George Erb of the Puget Sound Business Journal recently shot some ink at Washington Governor Chris Gregoire. He wrote:
Earlier this year Washington was competing with four other states for a $2 billion uranium enrichment plant that could be located on the Hanford Nuclear Reservation. The facility would employ about 400.
But Areva, the French company that proposed the plant, announced in May that it would build the facility at Idaho Falls, Idaho. The Tri-Cities were stunned.
The Tri-City Herald later learned, through a public records request for correspondence, that the governor’s office was aware of Areva’s offer as long ago as the summer of 2007.
Civic leaders had urged the governor’s office to help close the deal for the state. But the Tri-City Herald discovered that Gregoire instead canceled a telephone call with Areva’s chief executive in September 2007. Then she didn’t contact the company for another six months.
Um. I don’t know terribly much about this, but it smells a little off.
I suspect it’s just an election-year broadside from an editor who supports another candidate. But it’s a silly little accusation, isn’t it?
If you were the CEO of a company deciding where to put a $2 billion plant, would you pay terribly much attention to whether the governor of one of the states under consideration as a siting option promptly rescheduled a phone call? Would you even notice? It strikes me as the kind of issue that would be left to the executive assistants who run the CEO and governor’s calendars. Any CEO who would be swayed by a 30 minute pitch from a governor, rather than the detailed and voluminous analysis of his or her own team is a CEO not worth his or her salary. The notion that courtesy calls from governors sway business executives has always struck me as naïve.
But that point is mere etiquette. Even if you assume the worst about the governor’s office—that it was too focused on, say, leading state government and setting public policy to make sales calls to French nuclear companies—there’s still the public policy question. Do we even want a $2 billion uranium enrichment plant in Washington? Or in Idaho, for that matter?
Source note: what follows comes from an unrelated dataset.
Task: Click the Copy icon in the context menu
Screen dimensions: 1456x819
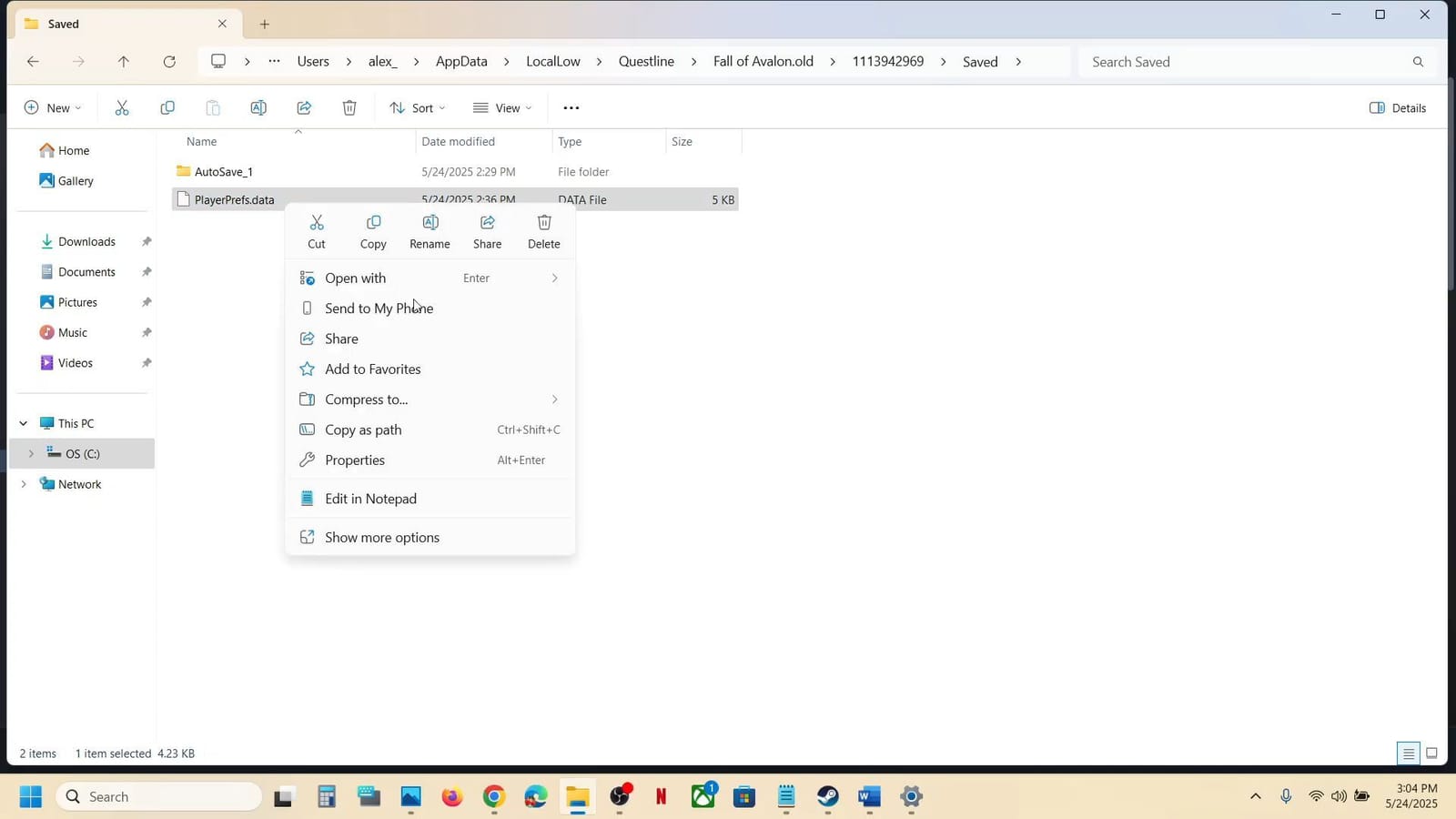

As one astute blog reader pointed out in an email yesterday, “The Tri Cities are trying hard to emerge from being the most polluted place in America into a center of scientific excellence, preparing for the 21st century. The people of Washington have voted not to allow shipments of radioactive waste to be sent there for storage. Yet an enrichment plant would produce huge new volumes of (low-level) waste—demonstrating to anyone who was thinking of locating clean tech there that it will be a nuclear community forever. It would have produced a fair number of short-run construction jobs, a small number of permanent jobs, and committed the community indelibly to an industry that has a bleak future.”
The Northwest’s jobs future has more to do with enriching sunlight and the wind than it does with enriching uranium. The region’s jobs rush for green-collar industries has been impressive. It’s conceivable that uranium enrichment is an economic ankle weight.
Greg
AlanThis is rather weak. Did you research the subject and follow up with the articles in the Tri-City Herald about the governor’s lack of leadership on the Areva decision to locate its new plant in Idaho? How much effort should the governor put in to attract a company to build a $2 billion plant with 400 jobs and a payroll of $30 million a year? Is it worth a return phone call back to a CEO? Is it worth taking a meeting? Remember this is the governor of the State of Washington, not just King County. Governor Gregoire should be searching out companies that will invest in Washington State to drive economic development and attract well paying jobs. Areva is already a good corporate citizen in Washington State with facilities in the Tri-Cities so this would not be a cold call. And yes when a CEO is ready to lay out $2 billion on a new facility and make a long term commitment in a state he/she wants to make sure the state will be a good partner and its facility investment will be welcomed. The governor put in the time and effort in to battle for the Boeing tanker contract but could not put in any effort for the Areva plant? I believe Governor Gregoire’s decision to not support the Aveva facility was a political decision not to alienate her supporters in King County and increase her chances of keeping her job in this next election cycle and not for the greater benefit for the State of Washington.
Jimmy
I have a hard time with this part of your assessment. “I believe Governor Gregoire’s decision to not support the Aveva facility was a political decision not to alienate her supporters in King County and increase her chances of keeping her job in this next election cycle and not for the greater benefit for the State of Washington.”But only in the sense that I don’t think it would have affected her support. Mullick’s (TC Herald)article quoted a staffer that “nuclear wasn’t” in the governors future (or something to that effect). The deal is, that may or not be true, but I find it hard to believe a decision to bring jobs to an economy trying to break ties with Hanford cleanup would be a black mark on her record. I also find it hard to believe that Areva based it’s decision on lack of contact from the governor. That just doesn’t add up with the fact that Wa. had basically the same incentive to have the new facility in Wa. What I do find easy to believe is that Areva may very well have made a business decision based 1: better logistics and wages in Idaho and 2: A more friendly state that hasn’t recently passed initiatives like 297 (which was only defeated in Benton County – Hanford territory). That’s a pretty big investment to put at risk in an anti everything initiative prone state.Could the governor done more? Probably so. Given that the courts threw out 297 I’d say its a pretty good arguement. But likely Areva was weighing their long term options.